Même l’effet des médicaments est sensible à l’horloge interne
Un test sanguin en cours de développement met en lumière les grandes conséquences sur l’organisme humain, décrit le Dr. Kunz. Un simple prélèvement sanguin doit révéler à quel endroit du rythme circadien la personne se trouve à ce moment précis. Cela permettra au médecin d’interpréter différemment ses autres valeurs sanguines et résultats sanguins. En effet, il existe beaucoup de paramètres dans le sang qui varient par un facteur de 10, 20 ou 30 au cours du rythme de 24 heures». Autrement dit, lorsque l’on sait où cette personne se situe à l’instant T dans son rythme, on peut beaucoup mieux évaluer ses valeurs sanguines. De plus, les récepteurs fonctionnent différemment au cours du temps, en fonction de l’heure de l’horloge interne – on peut ainsi utiliser les médicaments avec une plus grande synchronisation et efficacité. C’est particulièrement pertinent lors de la chimiothérapie par exemple, ajoute le Dr. Kunz.

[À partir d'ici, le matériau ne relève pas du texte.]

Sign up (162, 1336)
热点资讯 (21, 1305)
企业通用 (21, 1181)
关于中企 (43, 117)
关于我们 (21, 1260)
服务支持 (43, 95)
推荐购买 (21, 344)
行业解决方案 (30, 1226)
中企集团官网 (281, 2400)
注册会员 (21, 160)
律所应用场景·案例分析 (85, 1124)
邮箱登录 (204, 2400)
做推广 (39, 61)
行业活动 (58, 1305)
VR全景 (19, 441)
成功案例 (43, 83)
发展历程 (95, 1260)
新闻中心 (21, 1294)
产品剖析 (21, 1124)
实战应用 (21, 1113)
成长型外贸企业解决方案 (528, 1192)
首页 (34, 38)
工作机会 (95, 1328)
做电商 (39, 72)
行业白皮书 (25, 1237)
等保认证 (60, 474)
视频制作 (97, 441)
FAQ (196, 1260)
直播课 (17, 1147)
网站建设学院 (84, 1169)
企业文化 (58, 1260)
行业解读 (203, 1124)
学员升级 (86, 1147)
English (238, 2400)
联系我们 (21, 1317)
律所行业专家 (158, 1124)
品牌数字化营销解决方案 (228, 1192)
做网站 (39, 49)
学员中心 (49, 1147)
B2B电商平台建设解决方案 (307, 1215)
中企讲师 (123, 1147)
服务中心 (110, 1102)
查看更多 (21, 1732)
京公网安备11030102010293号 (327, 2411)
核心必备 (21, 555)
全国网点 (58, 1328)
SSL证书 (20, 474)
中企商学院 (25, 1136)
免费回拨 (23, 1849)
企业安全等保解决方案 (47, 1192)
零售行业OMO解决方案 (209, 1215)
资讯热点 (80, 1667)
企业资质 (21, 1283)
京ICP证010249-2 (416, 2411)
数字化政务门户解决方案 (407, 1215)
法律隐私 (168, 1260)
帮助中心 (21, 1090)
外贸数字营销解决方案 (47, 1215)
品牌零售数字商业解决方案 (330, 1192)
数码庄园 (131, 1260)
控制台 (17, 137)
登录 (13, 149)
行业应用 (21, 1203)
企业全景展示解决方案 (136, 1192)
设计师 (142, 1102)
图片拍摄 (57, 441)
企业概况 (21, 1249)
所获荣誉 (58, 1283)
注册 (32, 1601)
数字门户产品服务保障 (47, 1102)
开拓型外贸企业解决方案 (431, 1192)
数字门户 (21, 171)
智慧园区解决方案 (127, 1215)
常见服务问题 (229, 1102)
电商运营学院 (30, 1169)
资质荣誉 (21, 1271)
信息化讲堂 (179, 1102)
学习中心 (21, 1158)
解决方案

Conséquence de la planification des bâtiments sur l’horloge interne
Étant donné que nous passons 90 pour cent de notre temps à l’intérieur, il importe donc tout particulièrement que l’apport en lumière du jour et en obscurité y soit suffisant. Dr. Kunz formule de sévères critiques à l’égard de la planification actuelle des bâtiments: «Je suis persuadé qu’un jour, nous rirons bien en voyant comment nous planifions les bâtiments, y compris aujourd’hui.» La planification de l’éclairage des pièces obéit souvent à des critères esthétiques. Mais si nous trouvons que quelque chose est beau ou esthétique, cela signifie souvent que ladite chose peut être saine pour notre organisme. A contrario, si nous trouvons qu’une chose est inesthétique et qu’elle ne déclenche pas de sensation de bien-être, c’est souvent un signe que cela est mauvais pour notre corps, énonce le chronobiologiste. «Si je trouve de la beauté dans une chose, c’est vraisemblablement une impression biologique.“
Le Dr. Kunz considère qu’il est crucial pour la santé en général que la conception des bâtiments tienne compte d’un apport suffisant de lumière du jour et favorise ainsi le fonctionnement du rythme circadien: «Je suis convaincu que nous pouvons largement contribuer à la santé de la population générale, si les pièces – notamment celles dans lesquelles nous passons le plus clair de notre temps – sont éclairées de telle façon que notre système circadien fonctionne de manière optimale.» Mais le Dr. Kunz reste aussi optimiste sur le fait que nous pouvons réagir: «Je ne vois pas pourquoi cela ne devrait pas être possible.»
L’entretien avec le Dr. Kunz et de nombreuses études montrent combien le bon fonctionnement de l’horloge interne est important. Le rythme circadien produit des conséquences sur notre organisme, qui ne s’expriment pas uniquement dans notre vivacité d’esprit ou notre fatigue. Une horloge interne «opérationnelle» nous protège de l’inconfort, des maladies et des risques pour la santé. Elle nous rend plus efficace et de meilleure humeur. C’est pourquoi nous devrions absolument veiller au quotidien à un apport suffisant de lumière du jour, tout comme avec l’obscurité.